Equation (20) provides the reference value for SCC injection. The AC voltage amplitude and phase angle, the AC amplitude and phase angle in the circulation reference are provided by the decoupled double synchronous reference frame PLL (DDSRF-PLL).

2.4. The Influence of TZCV on the Operation of MMC and the Design of TZCV Injection Parameters

The HBSM-MMC lacks the capability of the ability of full-bridge sub-module to output a negative level, limiting its linear operating range. However, by injecting TZCV, the linear modulation range of HBSM-MMC can be expanded, and the utilization of DC-link voltage can be improved. This not only extends the operating range of the MMC but also reduces DC-link voltage fluctuations under unbalanced grid conditions.

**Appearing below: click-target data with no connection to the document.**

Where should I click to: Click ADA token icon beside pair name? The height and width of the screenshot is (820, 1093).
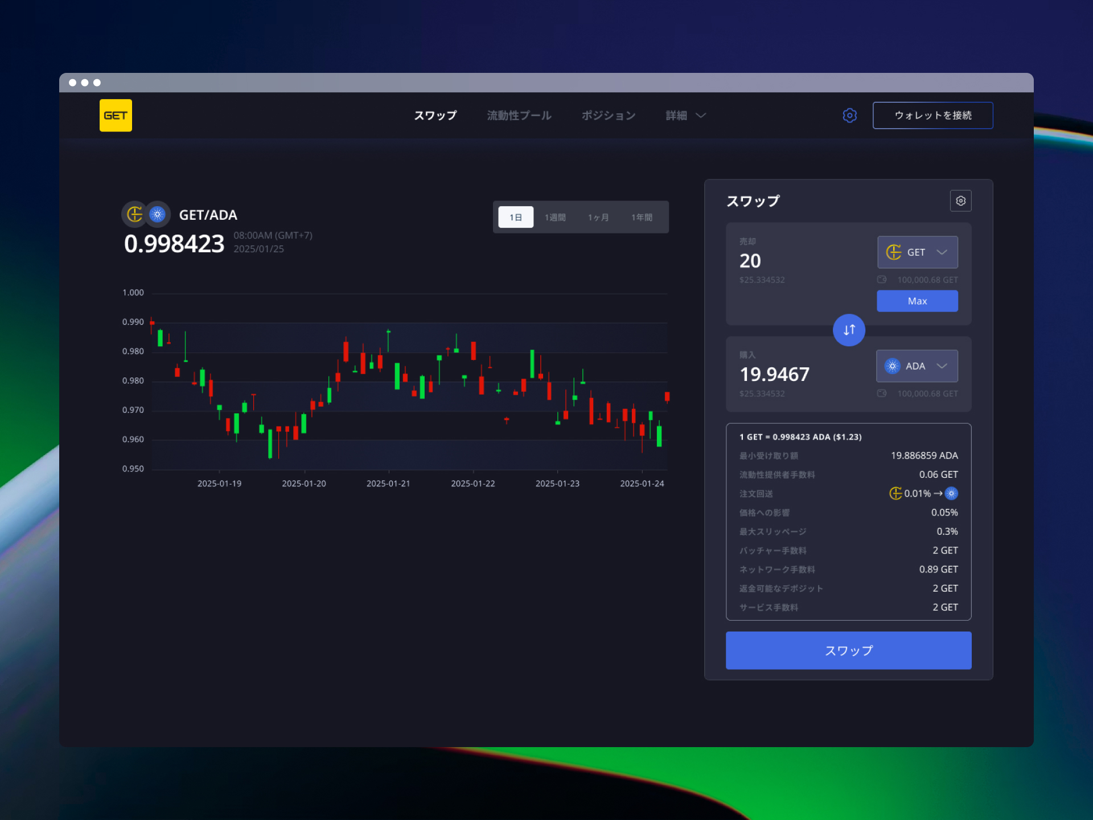pyautogui.click(x=158, y=214)
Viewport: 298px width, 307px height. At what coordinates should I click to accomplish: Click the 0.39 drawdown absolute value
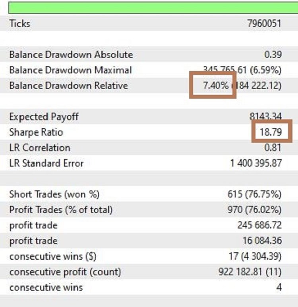[x=273, y=55]
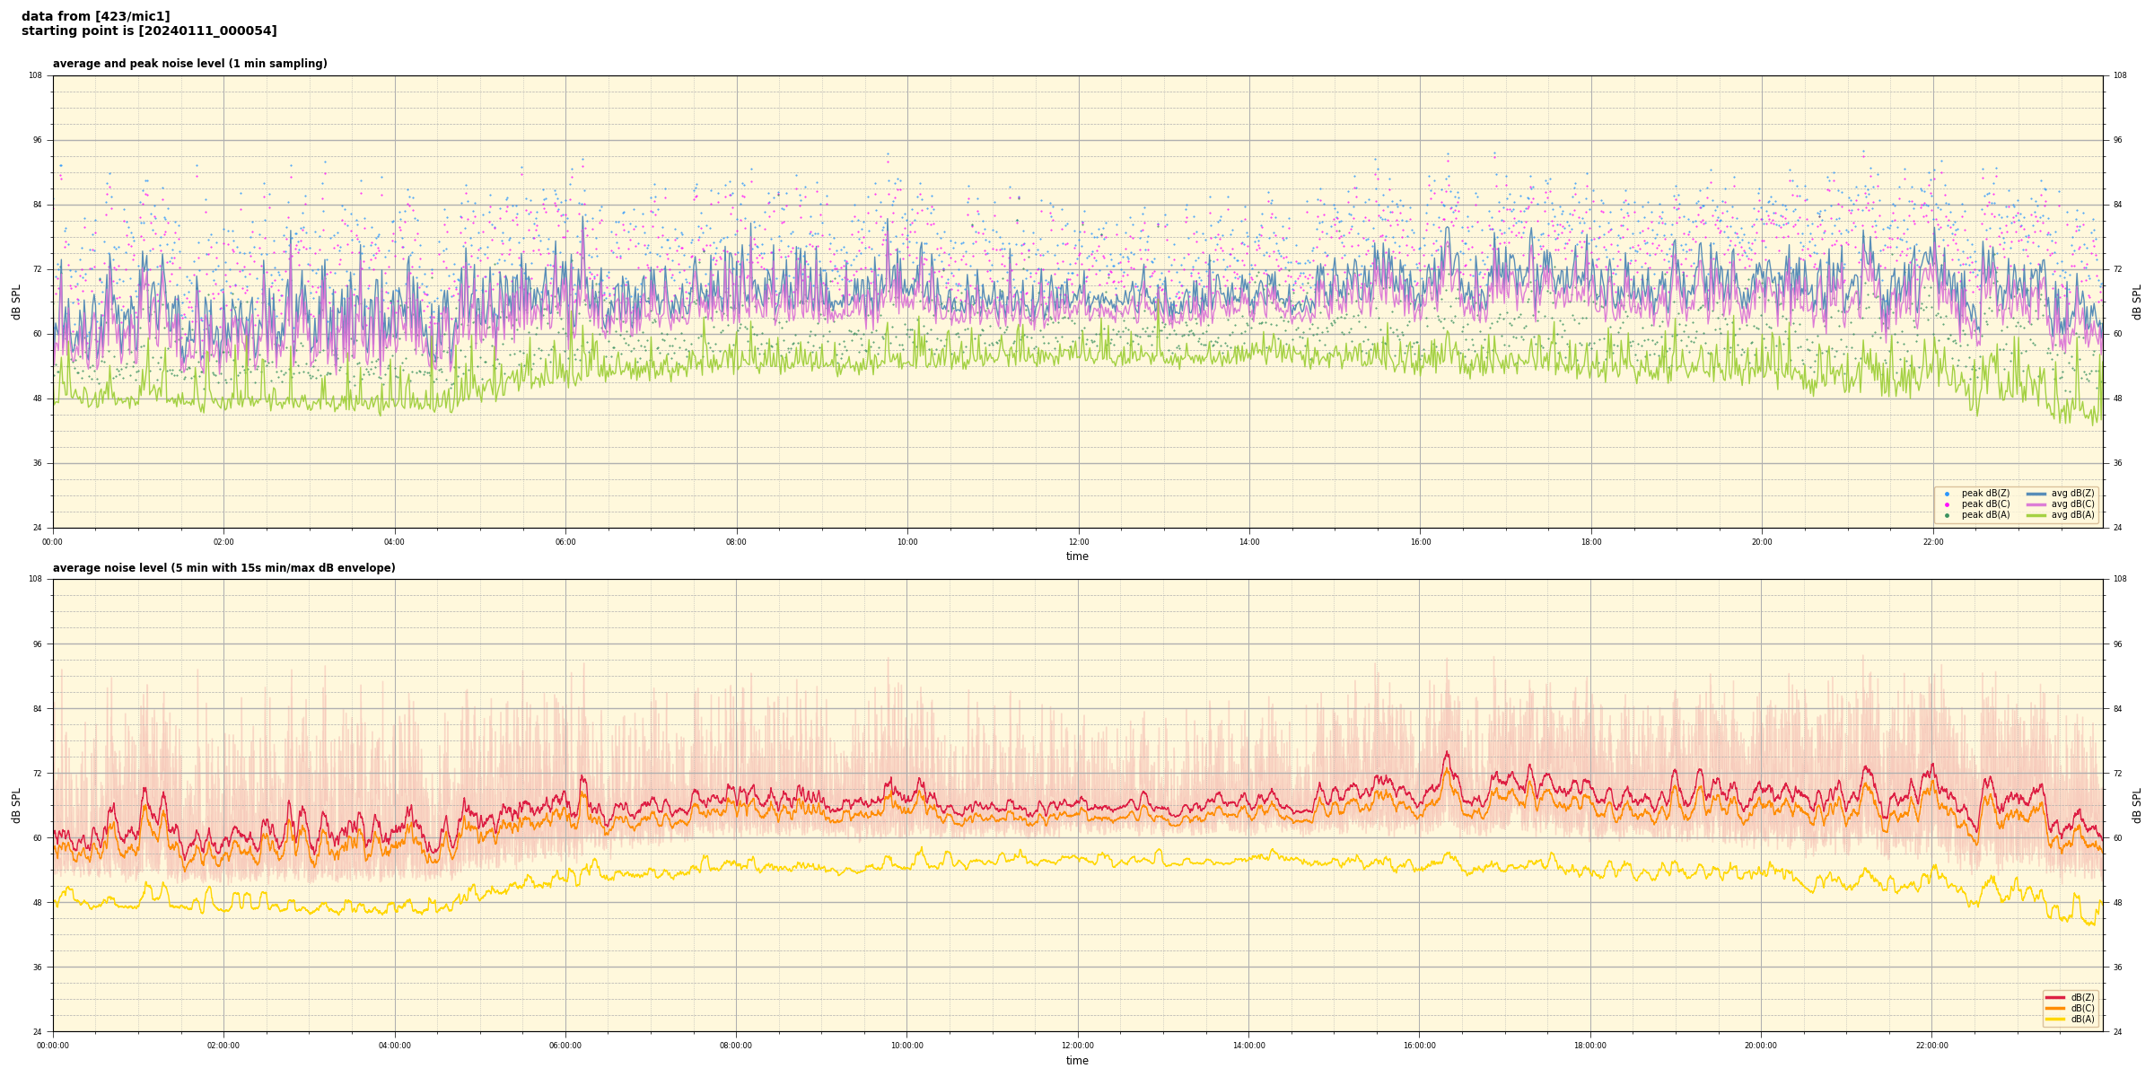Click the 'average noise level (5 min' chart title
This screenshot has width=2154, height=1077.
pyautogui.click(x=223, y=568)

For an MMC working in a steady state while neglecting the influence of circulating currents, the TZCV parameters to maximize the utilization of DC voltage are similar to those of a traditional two-level converter. Specifically, the voltage injection amplitude is set to 1/6 of the AC voltage reference value with the same phase. As shown in Figure 2, after injecting TZCV, the phase voltage modulation waveform becomes a saddle wave, the corresponding maximum modulation index is 1.732, and the DC voltage utilization rate increases 15%.

When accounting for the voltage drop caused by the circulating current across the arm inductance and the output of the circulating current controller, the amplitude of the arm modulation voltage changes, and the modulation waveform deviates from a standard saddle wave. This variation in voltage amplitude results in a reduced modulation range for the MMC.

Figure 3 shows the steady-state operation of the MMC converter at a modulation ratio of 1. The system control objective is to suppress the negative-sequence current of the grid-connected point, and the maximum amplitude of the modulation voltage at the three-phase upper arm under a single-phase voltage drop of the grid.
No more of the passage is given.